→ Work task
Transcribe, word for word and without additions, each line below from the one containing "Лампочки (10, 791)" through the one containing "Торшеры со столиком (146, 629)", both ends included.

→ Stored items
↓

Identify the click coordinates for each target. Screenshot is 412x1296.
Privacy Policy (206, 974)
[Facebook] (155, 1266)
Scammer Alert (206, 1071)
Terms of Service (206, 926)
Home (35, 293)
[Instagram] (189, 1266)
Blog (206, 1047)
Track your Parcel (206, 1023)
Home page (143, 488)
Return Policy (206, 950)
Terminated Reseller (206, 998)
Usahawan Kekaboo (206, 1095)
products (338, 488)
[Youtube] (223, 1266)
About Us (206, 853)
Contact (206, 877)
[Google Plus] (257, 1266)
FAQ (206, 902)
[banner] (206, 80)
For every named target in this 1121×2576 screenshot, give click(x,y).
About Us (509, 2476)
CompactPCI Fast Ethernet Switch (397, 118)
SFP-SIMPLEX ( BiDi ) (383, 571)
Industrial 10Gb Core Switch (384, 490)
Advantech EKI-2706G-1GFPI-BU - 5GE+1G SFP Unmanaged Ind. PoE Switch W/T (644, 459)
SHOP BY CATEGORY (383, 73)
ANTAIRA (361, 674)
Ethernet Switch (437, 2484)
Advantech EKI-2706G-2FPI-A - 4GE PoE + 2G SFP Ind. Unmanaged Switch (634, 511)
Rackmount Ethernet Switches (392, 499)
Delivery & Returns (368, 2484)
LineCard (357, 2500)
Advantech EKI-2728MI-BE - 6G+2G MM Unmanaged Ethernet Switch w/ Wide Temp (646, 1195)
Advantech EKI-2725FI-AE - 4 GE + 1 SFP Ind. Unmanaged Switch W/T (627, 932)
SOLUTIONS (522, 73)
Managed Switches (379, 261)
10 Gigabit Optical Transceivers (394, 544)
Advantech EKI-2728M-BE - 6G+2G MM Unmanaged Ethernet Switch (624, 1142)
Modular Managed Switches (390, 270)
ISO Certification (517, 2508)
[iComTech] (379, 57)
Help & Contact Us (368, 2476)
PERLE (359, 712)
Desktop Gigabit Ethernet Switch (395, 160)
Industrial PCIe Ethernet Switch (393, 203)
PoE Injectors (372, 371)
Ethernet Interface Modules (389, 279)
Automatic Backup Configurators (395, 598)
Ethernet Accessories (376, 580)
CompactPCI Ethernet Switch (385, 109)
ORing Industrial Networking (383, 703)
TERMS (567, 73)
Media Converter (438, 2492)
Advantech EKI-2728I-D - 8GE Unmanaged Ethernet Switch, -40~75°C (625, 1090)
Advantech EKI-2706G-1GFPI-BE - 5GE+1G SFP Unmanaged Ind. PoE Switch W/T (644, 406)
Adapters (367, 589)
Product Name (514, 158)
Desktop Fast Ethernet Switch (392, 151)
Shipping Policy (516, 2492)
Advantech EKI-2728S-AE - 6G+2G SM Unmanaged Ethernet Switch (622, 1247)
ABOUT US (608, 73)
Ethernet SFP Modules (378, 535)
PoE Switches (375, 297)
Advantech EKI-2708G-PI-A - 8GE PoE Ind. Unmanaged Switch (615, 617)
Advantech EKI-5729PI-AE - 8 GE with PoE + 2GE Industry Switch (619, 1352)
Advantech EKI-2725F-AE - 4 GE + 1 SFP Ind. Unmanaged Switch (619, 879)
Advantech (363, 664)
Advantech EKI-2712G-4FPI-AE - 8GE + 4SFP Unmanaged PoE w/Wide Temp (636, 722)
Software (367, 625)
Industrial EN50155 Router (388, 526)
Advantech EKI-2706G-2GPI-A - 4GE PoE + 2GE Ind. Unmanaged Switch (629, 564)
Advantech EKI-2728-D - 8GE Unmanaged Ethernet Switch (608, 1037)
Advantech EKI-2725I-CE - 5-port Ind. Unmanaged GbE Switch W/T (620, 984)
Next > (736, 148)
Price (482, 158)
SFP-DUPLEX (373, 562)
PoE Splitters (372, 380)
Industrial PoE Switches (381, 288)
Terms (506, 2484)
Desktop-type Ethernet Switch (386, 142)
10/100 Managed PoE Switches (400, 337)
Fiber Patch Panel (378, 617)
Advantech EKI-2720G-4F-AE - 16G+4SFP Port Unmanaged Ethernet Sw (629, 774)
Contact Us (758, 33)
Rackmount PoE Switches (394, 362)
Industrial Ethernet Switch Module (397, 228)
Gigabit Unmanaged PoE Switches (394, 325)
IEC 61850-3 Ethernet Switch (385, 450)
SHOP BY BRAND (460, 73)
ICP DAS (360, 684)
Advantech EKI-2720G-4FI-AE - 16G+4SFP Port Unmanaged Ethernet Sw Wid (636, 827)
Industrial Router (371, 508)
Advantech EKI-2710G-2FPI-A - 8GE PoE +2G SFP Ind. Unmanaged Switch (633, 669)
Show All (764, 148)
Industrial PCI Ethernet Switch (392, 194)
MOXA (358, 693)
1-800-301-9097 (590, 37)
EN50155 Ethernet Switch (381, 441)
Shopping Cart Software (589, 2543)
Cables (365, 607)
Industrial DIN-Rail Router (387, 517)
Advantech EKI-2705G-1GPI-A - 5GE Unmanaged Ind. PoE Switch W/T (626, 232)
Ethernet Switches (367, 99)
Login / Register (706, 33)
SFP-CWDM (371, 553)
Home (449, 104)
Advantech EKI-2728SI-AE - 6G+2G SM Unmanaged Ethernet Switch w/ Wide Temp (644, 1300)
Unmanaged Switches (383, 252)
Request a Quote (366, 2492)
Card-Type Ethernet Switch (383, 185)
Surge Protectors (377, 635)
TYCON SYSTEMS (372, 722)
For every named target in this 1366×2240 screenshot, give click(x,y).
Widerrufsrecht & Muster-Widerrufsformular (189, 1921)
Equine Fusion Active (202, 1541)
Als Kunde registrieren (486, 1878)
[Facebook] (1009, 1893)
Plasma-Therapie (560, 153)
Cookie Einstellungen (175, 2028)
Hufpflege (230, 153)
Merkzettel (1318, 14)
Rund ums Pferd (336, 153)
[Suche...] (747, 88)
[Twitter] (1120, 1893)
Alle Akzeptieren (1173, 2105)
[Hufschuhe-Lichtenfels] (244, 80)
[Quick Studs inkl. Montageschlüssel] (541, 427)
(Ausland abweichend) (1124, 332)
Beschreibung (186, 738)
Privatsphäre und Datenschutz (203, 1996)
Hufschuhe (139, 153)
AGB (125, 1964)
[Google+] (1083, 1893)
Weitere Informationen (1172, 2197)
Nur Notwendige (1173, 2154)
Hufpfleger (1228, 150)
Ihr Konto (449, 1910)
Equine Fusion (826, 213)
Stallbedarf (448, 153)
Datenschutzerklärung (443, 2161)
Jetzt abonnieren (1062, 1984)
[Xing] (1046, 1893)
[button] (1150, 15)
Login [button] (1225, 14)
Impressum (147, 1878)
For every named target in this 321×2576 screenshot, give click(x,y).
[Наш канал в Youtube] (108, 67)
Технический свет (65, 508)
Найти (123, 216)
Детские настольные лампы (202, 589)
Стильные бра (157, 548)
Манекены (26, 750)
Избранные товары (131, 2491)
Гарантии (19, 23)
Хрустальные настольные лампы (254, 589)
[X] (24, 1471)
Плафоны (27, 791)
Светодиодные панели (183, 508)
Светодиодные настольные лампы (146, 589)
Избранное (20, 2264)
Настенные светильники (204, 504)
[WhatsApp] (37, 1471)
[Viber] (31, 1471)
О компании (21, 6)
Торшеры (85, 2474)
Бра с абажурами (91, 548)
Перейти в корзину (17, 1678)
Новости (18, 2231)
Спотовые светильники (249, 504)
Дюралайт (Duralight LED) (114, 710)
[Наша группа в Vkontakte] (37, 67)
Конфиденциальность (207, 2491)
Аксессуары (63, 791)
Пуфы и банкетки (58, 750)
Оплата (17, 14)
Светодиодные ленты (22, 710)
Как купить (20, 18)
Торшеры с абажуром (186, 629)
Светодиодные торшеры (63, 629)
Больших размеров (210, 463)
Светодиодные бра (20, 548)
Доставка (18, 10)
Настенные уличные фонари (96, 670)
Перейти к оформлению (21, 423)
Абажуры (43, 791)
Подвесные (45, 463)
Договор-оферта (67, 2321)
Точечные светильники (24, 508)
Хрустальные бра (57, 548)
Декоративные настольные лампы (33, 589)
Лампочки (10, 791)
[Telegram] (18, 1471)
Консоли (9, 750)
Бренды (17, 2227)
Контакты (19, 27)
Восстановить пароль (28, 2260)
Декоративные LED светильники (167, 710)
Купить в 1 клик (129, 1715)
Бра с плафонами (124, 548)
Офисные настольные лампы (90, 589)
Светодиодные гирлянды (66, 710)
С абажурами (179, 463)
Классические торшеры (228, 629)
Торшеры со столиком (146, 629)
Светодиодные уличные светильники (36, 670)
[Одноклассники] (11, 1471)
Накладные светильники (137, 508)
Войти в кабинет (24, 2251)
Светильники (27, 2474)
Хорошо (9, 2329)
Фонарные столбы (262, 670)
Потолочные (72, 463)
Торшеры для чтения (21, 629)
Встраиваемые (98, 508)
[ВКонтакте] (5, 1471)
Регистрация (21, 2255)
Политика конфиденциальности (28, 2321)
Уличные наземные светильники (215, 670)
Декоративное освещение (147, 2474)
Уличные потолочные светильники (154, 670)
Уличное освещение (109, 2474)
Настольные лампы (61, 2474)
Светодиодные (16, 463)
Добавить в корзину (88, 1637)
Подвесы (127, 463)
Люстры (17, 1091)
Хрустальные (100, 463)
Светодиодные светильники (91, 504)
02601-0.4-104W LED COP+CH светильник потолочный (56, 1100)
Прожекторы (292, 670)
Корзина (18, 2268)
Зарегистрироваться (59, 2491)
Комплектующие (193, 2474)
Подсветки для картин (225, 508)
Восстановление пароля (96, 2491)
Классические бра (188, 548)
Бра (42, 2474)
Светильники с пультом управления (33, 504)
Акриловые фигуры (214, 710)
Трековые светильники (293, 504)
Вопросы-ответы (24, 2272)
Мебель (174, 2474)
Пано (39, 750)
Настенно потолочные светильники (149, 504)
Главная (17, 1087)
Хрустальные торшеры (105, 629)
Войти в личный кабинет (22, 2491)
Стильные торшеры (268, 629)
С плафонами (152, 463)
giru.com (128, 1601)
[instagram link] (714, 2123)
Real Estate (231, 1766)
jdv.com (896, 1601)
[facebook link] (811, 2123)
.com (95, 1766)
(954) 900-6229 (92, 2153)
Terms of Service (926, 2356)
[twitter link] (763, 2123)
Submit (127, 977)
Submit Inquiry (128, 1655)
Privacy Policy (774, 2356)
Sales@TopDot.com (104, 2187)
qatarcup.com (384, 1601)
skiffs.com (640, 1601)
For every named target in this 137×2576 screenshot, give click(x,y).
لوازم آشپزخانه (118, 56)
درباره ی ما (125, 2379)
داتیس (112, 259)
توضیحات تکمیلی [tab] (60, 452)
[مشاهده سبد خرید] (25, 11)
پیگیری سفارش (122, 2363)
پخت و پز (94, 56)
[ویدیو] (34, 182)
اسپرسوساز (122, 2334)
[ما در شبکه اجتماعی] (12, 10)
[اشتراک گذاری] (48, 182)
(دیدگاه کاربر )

↑

→ Response
Лампочки (10, 791)
[Telegram] (18, 1471)
Консоли (9, 750)
Бренды (17, 2227)
Контакты (19, 27)
Восстановить пароль (28, 2260)
Декоративные LED светильники (167, 710)
Купить в 1 клик (129, 1715)
Бра с плафонами (124, 548)
Офисные настольные лампы (90, 589)
Светодиодные гирлянды (66, 710)
С абажурами (179, 463)
Классические торшеры (228, 629)
Торшеры со столиком (146, 629)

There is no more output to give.